— begin TASK INPUTS —
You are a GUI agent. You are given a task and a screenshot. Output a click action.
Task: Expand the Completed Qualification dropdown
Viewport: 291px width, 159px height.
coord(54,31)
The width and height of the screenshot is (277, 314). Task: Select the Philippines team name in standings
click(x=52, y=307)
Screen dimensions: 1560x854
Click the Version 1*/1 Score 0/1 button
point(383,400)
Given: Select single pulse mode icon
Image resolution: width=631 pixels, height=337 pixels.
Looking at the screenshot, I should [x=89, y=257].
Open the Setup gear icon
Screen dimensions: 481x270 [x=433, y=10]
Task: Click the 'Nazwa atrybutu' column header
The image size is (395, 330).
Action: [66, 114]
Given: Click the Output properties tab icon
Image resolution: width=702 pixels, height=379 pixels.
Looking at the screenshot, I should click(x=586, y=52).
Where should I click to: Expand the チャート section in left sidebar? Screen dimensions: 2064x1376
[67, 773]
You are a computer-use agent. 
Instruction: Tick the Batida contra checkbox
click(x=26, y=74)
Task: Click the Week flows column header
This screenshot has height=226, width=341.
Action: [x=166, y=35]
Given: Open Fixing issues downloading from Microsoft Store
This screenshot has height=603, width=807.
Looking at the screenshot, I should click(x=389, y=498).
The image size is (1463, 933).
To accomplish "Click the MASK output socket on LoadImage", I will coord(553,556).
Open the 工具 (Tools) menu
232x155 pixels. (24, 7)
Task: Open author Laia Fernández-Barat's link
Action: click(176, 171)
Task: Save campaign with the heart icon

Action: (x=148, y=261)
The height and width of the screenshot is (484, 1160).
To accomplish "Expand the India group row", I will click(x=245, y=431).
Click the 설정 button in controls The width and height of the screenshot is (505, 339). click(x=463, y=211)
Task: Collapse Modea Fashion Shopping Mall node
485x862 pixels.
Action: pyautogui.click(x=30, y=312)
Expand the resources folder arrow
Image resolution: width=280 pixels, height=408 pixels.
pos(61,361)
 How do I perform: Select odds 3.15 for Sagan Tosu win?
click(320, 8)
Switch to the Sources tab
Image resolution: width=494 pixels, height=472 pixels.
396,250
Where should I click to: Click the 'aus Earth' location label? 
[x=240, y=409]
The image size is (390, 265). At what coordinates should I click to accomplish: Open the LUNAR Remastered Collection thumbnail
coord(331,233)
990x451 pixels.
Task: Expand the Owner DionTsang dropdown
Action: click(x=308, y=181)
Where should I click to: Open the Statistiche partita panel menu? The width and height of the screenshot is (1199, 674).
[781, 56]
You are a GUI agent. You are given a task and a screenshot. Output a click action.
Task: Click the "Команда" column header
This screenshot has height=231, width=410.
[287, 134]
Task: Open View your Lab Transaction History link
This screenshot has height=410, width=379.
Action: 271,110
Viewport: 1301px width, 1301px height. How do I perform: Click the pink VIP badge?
— end TASK INPUTS —
• **AIM**
Please rewrite the whole listing above, changing every "column header" to "column heading" and leaving everything else unchanged.

• **COMPLETED EXERCISE**
You are a GUI agent. You are given a task and a screenshot. Output a click action.
Task: Expand the Completed Qualification dropdown
Viewport: 291px width, 159px height.
coord(54,31)
The width and height of the screenshot is (277, 314). Task: Select the Philippines team name in standings
click(x=52, y=307)
Screen dimensions: 1560x854
Click the Version 1*/1 Score 0/1 button
point(383,400)
Given: Select single pulse mode icon
Image resolution: width=631 pixels, height=337 pixels.
Looking at the screenshot, I should [x=89, y=257].
Open the Setup gear icon
Screen dimensions: 481x270 [x=433, y=10]
Task: Click the 'Nazwa atrybutu' column heading
The image size is (395, 330).
Action: [66, 114]
Given: Click the Output properties tab icon
Image resolution: width=702 pixels, height=379 pixels.
Looking at the screenshot, I should click(x=586, y=52).
Where should I click to: Expand the チャート section in left sidebar? Screen dimensions: 2064x1376
[67, 773]
You are a computer-use agent. 
Instruction: Tick the Batida contra checkbox
click(x=26, y=74)
Task: Click the Week flows column heading
This screenshot has height=226, width=341.
Action: [x=166, y=35]
Given: Open Fixing issues downloading from Microsoft Store
This screenshot has height=603, width=807.
Looking at the screenshot, I should click(x=389, y=498).
The image size is (1463, 933).
To accomplish "Click the MASK output socket on LoadImage", I will coord(553,556).
Open the 工具 (Tools) menu
232x155 pixels. (24, 7)
Task: Open author Laia Fernández-Barat's link
Action: click(176, 171)
Task: Save campaign with the heart icon

Action: (x=148, y=261)
The height and width of the screenshot is (484, 1160).
To accomplish "Expand the India group row", I will click(x=245, y=431).
Click the 설정 button in controls The width and height of the screenshot is (505, 339). click(x=463, y=211)
Task: Collapse Modea Fashion Shopping Mall node
485x862 pixels.
Action: pyautogui.click(x=30, y=312)
Expand the resources folder arrow
Image resolution: width=280 pixels, height=408 pixels.
pos(61,361)
 How do I perform: Select odds 3.15 for Sagan Tosu win?
click(320, 8)
Switch to the Sources tab
Image resolution: width=494 pixels, height=472 pixels.
396,250
Where should I click to: Click the 'aus Earth' location label? 
[x=240, y=409]
The image size is (390, 265). At what coordinates should I click to accomplish: Open the LUNAR Remastered Collection thumbnail
coord(331,233)
990x451 pixels.
Task: Expand the Owner DionTsang dropdown
Action: click(x=308, y=181)
Where should I click to: Open the Statistiche partita panel menu? The width and height of the screenshot is (1199, 674).
[781, 56]
You are a GUI agent. You are given a task and a screenshot. Output a click action.
Task: Click the "Команда" column heading
This screenshot has height=231, width=410.
[287, 134]
Task: Open View your Lab Transaction History link
This screenshot has height=410, width=379.
Action: 271,110
Viewport: 1301px width, 1301px height. How do I perform: Click the pink VIP badge?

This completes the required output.